- [ABOUT THIS EXERCISE] When you reach the line containing "[switch] (737, 1118)" in the entries below, repeat it and each line after it exactly until the entries end.

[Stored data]
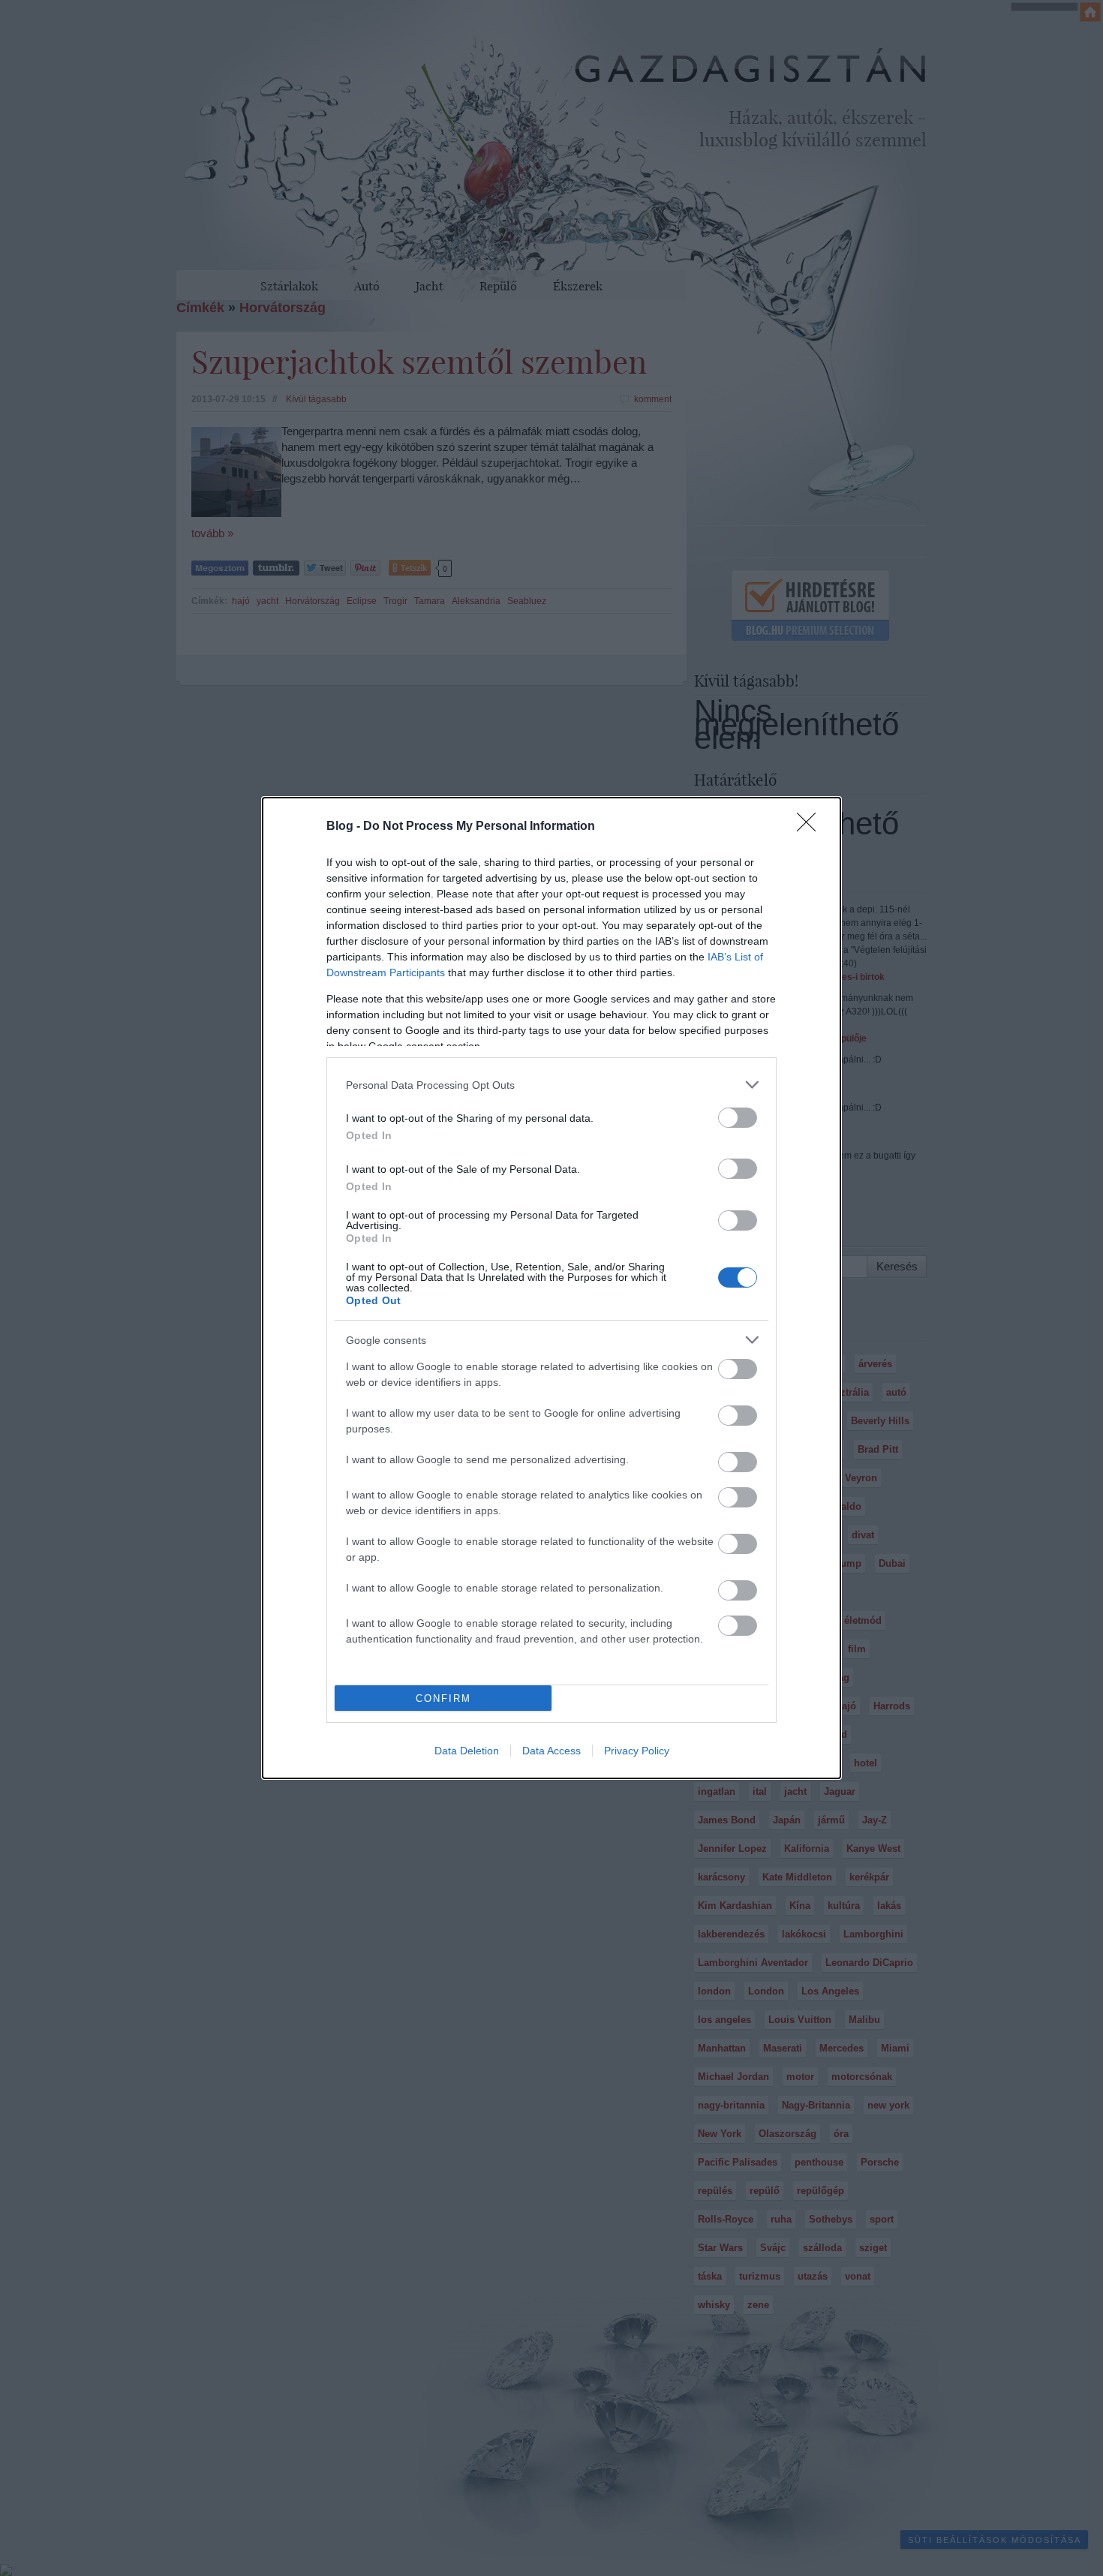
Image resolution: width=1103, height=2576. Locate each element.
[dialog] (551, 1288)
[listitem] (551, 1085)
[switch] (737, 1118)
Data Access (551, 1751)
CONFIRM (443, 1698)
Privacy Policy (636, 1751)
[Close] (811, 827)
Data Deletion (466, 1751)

- [RESPONSE FOR THIS EXERCISE]
[switch] (737, 1118)
Data Access (551, 1751)
CONFIRM (443, 1698)
Privacy Policy (636, 1751)
[Close] (811, 827)
Data Deletion (466, 1751)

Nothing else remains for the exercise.